| THINGS TO DO |
1. In the article on unemployment benefits, rewrite the passage that opens with the words containing "The deal in" and closes with "the next stimulus.", changing "bonuses" to "incentives".
2. Answer these questions about the article on unemployment benefits:
(a) What weekly amount did Goldman Sachs Economic Research say payments would likely be lowered to?
(b) How much did Henrietta Treyz predict would be set aside for unemployment payments?
(c) How large a bonus would the bill from Sen. Rob Portman give workers for going back to their jobs?
3. List every person whose own words the article on unemployment benefits quotes inside quotation marks.

Three analysts interviewed by Business Insider predicted lawmakers and the White House would reach a compromise. Under the deal, which they think will pass in early August, the payments won’t be as generous as they are now, they projected. Still, they think that unemployment benefits will see a slight boost from pre-pandemic levels — and that people will get a bonus if they go back to work. 

“I could see some conjunction of reduction in unemployment with a combination of back-to-work assistance,” said Ben Koltun, senior research analyst at Beacon Policy Advisors. 

Read more: Trump insiders say an investigation into pandemic failures is unlikely because he thinks ‘everything is cool’

Republicans don’t want people choosing unemployment just because it pays more

Under the current unemployment payment structure, about two-thirds of people who were laid off are making more than what they were making when they were working, shows a recent paper from the National Bureau of Economic Research. 

Republicans worry that the arrangement gives workers a reason to stay unemployed. There’s also grumbling about the fact that grocery store and healthcare workers, who’ve stayed in their jobs and put themselves at risk of infection, aren’t making more during the pandemic unless their employers authorized hazard pay

Treasury Secretary Steve Mnuchin said on CNBC Thursday that the White House didn’t want people to get much more in unemployment than they used to get at their jobs. 

“We want to incent people to go back to work,” he said. 

But to pass a bill, they’ll need Democrats to get onboard, and Koltun called unemployment extensions a “red line” for the party. 

Analysts expect a boost to unemployment benefits will remain

Goldman Sachs Economic Research predicted in a June 14 analysis that “it will be politically challenging to let the payment expire completely,” saying that instead payments likely would be lowered to around $300 a week. The NBER paper said that level of payments would mean that 42% of workers would still be making more money than they were at their jobs. 

“There’s more room for cooperation there than people might have expected early on,” Clayton Allen, senior vice president for trade, policy, and geopolitical risk at Height Capital Market, said of negotiations on unemployment benefits. 

Henrietta Treyz, director of economic policy at Veda Partners, said that there’s a recognition that federal lawmakers still need to help the unemployed, and predicted $400 billion would be set aside for unemployment payments.

Part of the calculus is the recognition that even businesses that are reopening aren’t doing so at full capacity, she said, leaving millions of people still out of work. She predicted the stimulus talks would go into August, but that Congress would make unemployment payments retroactive. 

The analysts also anticipate payments for those going back to work 

Treyz predicted there will be a “combination of back to work booster payments and unemployment booster payments.”

Under a coronavirus bailout the Democrat-controlled House passed in May, the $600 boost in unemployment benefits would extend through December. The bill also would create hazard pay of as much as $25,000 for front-line workers. 

The deal in the works now isn’t going to look like that, but the White House has acknowledged that it’s considering back-to-work bonuses. 

It’s not yet clear what exactly that would look like, but analysts predicted the bonuses would make it into the next stimulus. 

One bill from GOP Sen. Rob Portman of Ohio would give workers a $450 bonus for going back to their jobs. Another bill, from Rep. Kevin Brady, the top Republican on the Ways and Means Committee, would let workers keep up to two weeks of unemployment benefits if they accept a job offer. 

Kolton predicted Democrats would be receptive to the idea of a bonus because of their past support for hazard pay. 

Allen said the unemployment payment boost helped keep the economy humming along to make sure people are still spending money during the pandemic. At the same time, he said, it will be difficult to get people to go back to work when they know they’d otherwise be making more money and when they’re not feeling safe from the virus. 

Allen said he could see bonuses of around $250 to $300 a week to encourage people to return to work.

| RECORD EXCERPTS |
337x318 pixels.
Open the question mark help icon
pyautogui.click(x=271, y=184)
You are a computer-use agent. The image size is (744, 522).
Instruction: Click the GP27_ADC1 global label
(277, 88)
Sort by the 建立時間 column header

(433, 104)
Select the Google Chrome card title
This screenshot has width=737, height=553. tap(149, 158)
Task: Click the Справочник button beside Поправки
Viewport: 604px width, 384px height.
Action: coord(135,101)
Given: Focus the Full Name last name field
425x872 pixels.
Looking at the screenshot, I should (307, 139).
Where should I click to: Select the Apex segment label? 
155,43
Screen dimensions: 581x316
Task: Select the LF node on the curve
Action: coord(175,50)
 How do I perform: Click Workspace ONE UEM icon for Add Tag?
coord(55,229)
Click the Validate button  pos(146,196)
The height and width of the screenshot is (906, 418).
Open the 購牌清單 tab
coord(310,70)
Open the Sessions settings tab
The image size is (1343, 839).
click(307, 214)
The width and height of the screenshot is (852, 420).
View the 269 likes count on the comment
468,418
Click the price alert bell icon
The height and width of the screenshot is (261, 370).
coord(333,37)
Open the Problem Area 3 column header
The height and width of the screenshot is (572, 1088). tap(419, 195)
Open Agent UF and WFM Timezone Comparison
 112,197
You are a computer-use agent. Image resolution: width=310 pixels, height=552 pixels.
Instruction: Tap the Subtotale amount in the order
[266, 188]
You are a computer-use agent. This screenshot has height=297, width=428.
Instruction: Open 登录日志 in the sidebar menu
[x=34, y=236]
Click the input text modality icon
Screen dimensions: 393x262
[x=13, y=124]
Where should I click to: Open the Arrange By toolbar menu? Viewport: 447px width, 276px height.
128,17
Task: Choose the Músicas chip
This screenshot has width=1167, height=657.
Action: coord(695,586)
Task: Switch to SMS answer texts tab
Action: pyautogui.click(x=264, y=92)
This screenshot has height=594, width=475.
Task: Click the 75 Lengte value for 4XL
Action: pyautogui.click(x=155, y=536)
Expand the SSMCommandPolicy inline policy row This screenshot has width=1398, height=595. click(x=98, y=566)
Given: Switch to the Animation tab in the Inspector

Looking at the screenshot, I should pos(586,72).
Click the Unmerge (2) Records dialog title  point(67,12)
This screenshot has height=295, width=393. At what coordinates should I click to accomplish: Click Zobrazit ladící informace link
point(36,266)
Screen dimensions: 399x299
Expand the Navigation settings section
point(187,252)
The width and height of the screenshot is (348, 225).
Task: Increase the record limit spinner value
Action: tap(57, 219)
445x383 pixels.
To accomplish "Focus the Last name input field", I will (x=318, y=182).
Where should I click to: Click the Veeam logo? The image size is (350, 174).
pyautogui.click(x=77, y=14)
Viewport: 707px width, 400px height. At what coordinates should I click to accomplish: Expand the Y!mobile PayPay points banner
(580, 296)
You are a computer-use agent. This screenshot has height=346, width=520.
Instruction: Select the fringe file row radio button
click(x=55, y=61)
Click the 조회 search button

| ANSWERS BELOW |
1.
The deal in the works now isn’t going to look like that, but the White House has acknowledged that it’s considering back-to-work incentives. 

It’s not yet clear what exactly that would look like, but analysts predicted the incentives would make it into the next stimulus.

2.
(a) Around $300 a week
(b) $400 billion
(c) $450

3.
Ben Koltun
Steve Mnuchin
Clayton Allen
Henrietta Treyz